[Data taken from a collection]
-------------------------
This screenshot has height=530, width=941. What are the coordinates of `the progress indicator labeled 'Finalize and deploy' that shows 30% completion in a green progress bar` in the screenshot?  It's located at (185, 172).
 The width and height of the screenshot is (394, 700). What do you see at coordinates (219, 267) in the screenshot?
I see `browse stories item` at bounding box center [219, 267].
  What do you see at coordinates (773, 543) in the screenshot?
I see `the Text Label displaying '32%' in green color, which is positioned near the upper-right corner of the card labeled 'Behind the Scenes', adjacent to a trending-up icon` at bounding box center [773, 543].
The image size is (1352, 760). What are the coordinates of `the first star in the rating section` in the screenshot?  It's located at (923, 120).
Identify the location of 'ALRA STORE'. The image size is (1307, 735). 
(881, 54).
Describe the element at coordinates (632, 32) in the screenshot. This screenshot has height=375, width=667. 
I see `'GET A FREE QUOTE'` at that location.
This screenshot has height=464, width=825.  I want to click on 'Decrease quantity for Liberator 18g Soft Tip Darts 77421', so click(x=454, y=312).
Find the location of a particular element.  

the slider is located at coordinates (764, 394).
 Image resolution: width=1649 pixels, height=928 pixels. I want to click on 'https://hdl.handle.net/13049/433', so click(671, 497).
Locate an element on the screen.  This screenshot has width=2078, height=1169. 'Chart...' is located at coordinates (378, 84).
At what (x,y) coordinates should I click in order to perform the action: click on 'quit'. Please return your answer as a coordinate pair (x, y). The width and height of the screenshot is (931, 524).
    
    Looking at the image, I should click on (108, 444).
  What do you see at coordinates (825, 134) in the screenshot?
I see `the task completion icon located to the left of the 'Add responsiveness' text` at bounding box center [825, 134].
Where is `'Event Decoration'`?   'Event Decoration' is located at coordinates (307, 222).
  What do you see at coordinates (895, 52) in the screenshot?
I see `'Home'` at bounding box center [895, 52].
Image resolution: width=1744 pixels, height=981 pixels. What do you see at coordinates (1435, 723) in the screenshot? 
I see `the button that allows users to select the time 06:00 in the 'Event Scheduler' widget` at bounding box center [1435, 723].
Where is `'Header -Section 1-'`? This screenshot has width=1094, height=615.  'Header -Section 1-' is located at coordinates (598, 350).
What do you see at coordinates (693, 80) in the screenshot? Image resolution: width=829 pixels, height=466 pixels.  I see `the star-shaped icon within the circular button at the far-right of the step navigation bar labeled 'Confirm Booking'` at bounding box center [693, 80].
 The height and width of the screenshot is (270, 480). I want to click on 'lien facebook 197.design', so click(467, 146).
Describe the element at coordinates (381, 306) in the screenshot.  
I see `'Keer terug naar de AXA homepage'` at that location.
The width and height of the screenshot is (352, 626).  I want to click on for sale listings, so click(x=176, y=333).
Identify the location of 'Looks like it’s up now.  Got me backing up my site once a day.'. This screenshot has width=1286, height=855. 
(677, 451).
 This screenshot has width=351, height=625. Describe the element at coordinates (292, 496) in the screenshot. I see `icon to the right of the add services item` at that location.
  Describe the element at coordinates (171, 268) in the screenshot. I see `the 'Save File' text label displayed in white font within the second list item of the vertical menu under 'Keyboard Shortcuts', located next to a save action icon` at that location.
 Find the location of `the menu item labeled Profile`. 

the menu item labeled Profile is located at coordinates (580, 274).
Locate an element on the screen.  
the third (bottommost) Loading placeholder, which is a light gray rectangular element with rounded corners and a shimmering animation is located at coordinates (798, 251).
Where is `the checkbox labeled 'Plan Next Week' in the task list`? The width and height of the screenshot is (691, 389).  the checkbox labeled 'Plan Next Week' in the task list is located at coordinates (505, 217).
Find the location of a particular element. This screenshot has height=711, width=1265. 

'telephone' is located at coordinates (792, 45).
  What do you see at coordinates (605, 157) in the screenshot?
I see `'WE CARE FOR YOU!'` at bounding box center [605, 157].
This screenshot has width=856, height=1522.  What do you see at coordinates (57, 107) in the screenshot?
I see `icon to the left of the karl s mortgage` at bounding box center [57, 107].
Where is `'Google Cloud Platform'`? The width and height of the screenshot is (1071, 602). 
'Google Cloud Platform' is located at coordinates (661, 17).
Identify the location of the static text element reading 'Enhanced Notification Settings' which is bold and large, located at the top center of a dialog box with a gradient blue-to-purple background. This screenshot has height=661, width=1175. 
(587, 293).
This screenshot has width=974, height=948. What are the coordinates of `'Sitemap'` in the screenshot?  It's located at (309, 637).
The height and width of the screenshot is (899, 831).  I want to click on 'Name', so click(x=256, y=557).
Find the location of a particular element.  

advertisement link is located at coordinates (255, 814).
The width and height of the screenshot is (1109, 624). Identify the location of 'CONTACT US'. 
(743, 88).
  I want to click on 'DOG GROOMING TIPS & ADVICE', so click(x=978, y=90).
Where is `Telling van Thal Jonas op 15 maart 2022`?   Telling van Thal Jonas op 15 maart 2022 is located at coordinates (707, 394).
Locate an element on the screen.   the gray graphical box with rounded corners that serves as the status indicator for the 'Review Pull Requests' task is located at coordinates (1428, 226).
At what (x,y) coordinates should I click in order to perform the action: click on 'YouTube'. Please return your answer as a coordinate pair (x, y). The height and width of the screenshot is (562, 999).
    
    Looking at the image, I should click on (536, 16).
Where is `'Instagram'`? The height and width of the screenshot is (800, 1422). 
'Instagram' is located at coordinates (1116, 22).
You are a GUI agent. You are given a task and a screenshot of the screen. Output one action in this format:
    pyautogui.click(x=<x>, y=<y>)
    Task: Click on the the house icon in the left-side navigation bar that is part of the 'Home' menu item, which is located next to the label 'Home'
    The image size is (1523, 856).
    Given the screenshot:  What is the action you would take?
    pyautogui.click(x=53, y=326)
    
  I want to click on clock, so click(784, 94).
-------------------------
Description of the task: Please copy every entry above word for word.

Answer below:
This screenshot has height=530, width=941. What are the coordinates of `the progress indicator labeled 'Finalize and deploy' that shows 30% completion in a green progress bar` in the screenshot?  It's located at (185, 172).
 The width and height of the screenshot is (394, 700). What do you see at coordinates (219, 267) in the screenshot?
I see `browse stories item` at bounding box center [219, 267].
  What do you see at coordinates (773, 543) in the screenshot?
I see `the Text Label displaying '32%' in green color, which is positioned near the upper-right corner of the card labeled 'Behind the Scenes', adjacent to a trending-up icon` at bounding box center [773, 543].
The image size is (1352, 760). What are the coordinates of `the first star in the rating section` in the screenshot?  It's located at (923, 120).
Identify the location of 'ALRA STORE'. The image size is (1307, 735). 
(881, 54).
Describe the element at coordinates (632, 32) in the screenshot. This screenshot has height=375, width=667. 
I see `'GET A FREE QUOTE'` at that location.
This screenshot has height=464, width=825.  I want to click on 'Decrease quantity for Liberator 18g Soft Tip Darts 77421', so click(x=454, y=312).
Find the location of a particular element.  

the slider is located at coordinates (764, 394).
 Image resolution: width=1649 pixels, height=928 pixels. I want to click on 'https://hdl.handle.net/13049/433', so click(671, 497).
Locate an element on the screen.  This screenshot has width=2078, height=1169. 'Chart...' is located at coordinates (378, 84).
At what (x,y) coordinates should I click in order to perform the action: click on 'quit'. Please return your answer as a coordinate pair (x, y). The width and height of the screenshot is (931, 524).
    
    Looking at the image, I should click on (108, 444).
  What do you see at coordinates (825, 134) in the screenshot?
I see `the task completion icon located to the left of the 'Add responsiveness' text` at bounding box center [825, 134].
Where is `'Event Decoration'`?   'Event Decoration' is located at coordinates (307, 222).
  What do you see at coordinates (895, 52) in the screenshot?
I see `'Home'` at bounding box center [895, 52].
Image resolution: width=1744 pixels, height=981 pixels. What do you see at coordinates (1435, 723) in the screenshot? 
I see `the button that allows users to select the time 06:00 in the 'Event Scheduler' widget` at bounding box center [1435, 723].
Where is `'Header -Section 1-'`? This screenshot has width=1094, height=615.  'Header -Section 1-' is located at coordinates (598, 350).
What do you see at coordinates (693, 80) in the screenshot? Image resolution: width=829 pixels, height=466 pixels.  I see `the star-shaped icon within the circular button at the far-right of the step navigation bar labeled 'Confirm Booking'` at bounding box center [693, 80].
 The height and width of the screenshot is (270, 480). I want to click on 'lien facebook 197.design', so click(467, 146).
Describe the element at coordinates (381, 306) in the screenshot.  
I see `'Keer terug naar de AXA homepage'` at that location.
The width and height of the screenshot is (352, 626).  I want to click on for sale listings, so click(x=176, y=333).
Identify the location of 'Looks like it’s up now.  Got me backing up my site once a day.'. This screenshot has width=1286, height=855. 
(677, 451).
 This screenshot has width=351, height=625. Describe the element at coordinates (292, 496) in the screenshot. I see `icon to the right of the add services item` at that location.
  Describe the element at coordinates (171, 268) in the screenshot. I see `the 'Save File' text label displayed in white font within the second list item of the vertical menu under 'Keyboard Shortcuts', located next to a save action icon` at that location.
 Find the location of `the menu item labeled Profile`. 

the menu item labeled Profile is located at coordinates (580, 274).
Locate an element on the screen.  
the third (bottommost) Loading placeholder, which is a light gray rectangular element with rounded corners and a shimmering animation is located at coordinates (798, 251).
Where is `the checkbox labeled 'Plan Next Week' in the task list`? The width and height of the screenshot is (691, 389).  the checkbox labeled 'Plan Next Week' in the task list is located at coordinates (505, 217).
Find the location of a particular element. This screenshot has height=711, width=1265. 

'telephone' is located at coordinates (792, 45).
  What do you see at coordinates (605, 157) in the screenshot?
I see `'WE CARE FOR YOU!'` at bounding box center [605, 157].
This screenshot has width=856, height=1522.  What do you see at coordinates (57, 107) in the screenshot?
I see `icon to the left of the karl s mortgage` at bounding box center [57, 107].
Where is `'Google Cloud Platform'`? The width and height of the screenshot is (1071, 602). 
'Google Cloud Platform' is located at coordinates (661, 17).
Identify the location of the static text element reading 'Enhanced Notification Settings' which is bold and large, located at the top center of a dialog box with a gradient blue-to-purple background. This screenshot has height=661, width=1175. 
(587, 293).
This screenshot has width=974, height=948. What are the coordinates of `'Sitemap'` in the screenshot?  It's located at (309, 637).
The height and width of the screenshot is (899, 831).  I want to click on 'Name', so click(x=256, y=557).
Find the location of a particular element.  

advertisement link is located at coordinates (255, 814).
The width and height of the screenshot is (1109, 624). Identify the location of 'CONTACT US'. 
(743, 88).
  I want to click on 'DOG GROOMING TIPS & ADVICE', so click(x=978, y=90).
Where is `Telling van Thal Jonas op 15 maart 2022`?   Telling van Thal Jonas op 15 maart 2022 is located at coordinates (707, 394).
Locate an element on the screen.   the gray graphical box with rounded corners that serves as the status indicator for the 'Review Pull Requests' task is located at coordinates (1428, 226).
At what (x,y) coordinates should I click in order to perform the action: click on 'YouTube'. Please return your answer as a coordinate pair (x, y). The height and width of the screenshot is (562, 999).
    
    Looking at the image, I should click on (536, 16).
Where is `'Instagram'`? The height and width of the screenshot is (800, 1422). 
'Instagram' is located at coordinates (1116, 22).
You are a GUI agent. You are given a task and a screenshot of the screen. Output one action in this format:
    pyautogui.click(x=<x>, y=<y>)
    Task: Click on the the house icon in the left-side navigation bar that is part of the 'Home' menu item, which is located next to the label 'Home'
    The image size is (1523, 856).
    Given the screenshot:  What is the action you would take?
    pyautogui.click(x=53, y=326)
    
  I want to click on clock, so click(784, 94).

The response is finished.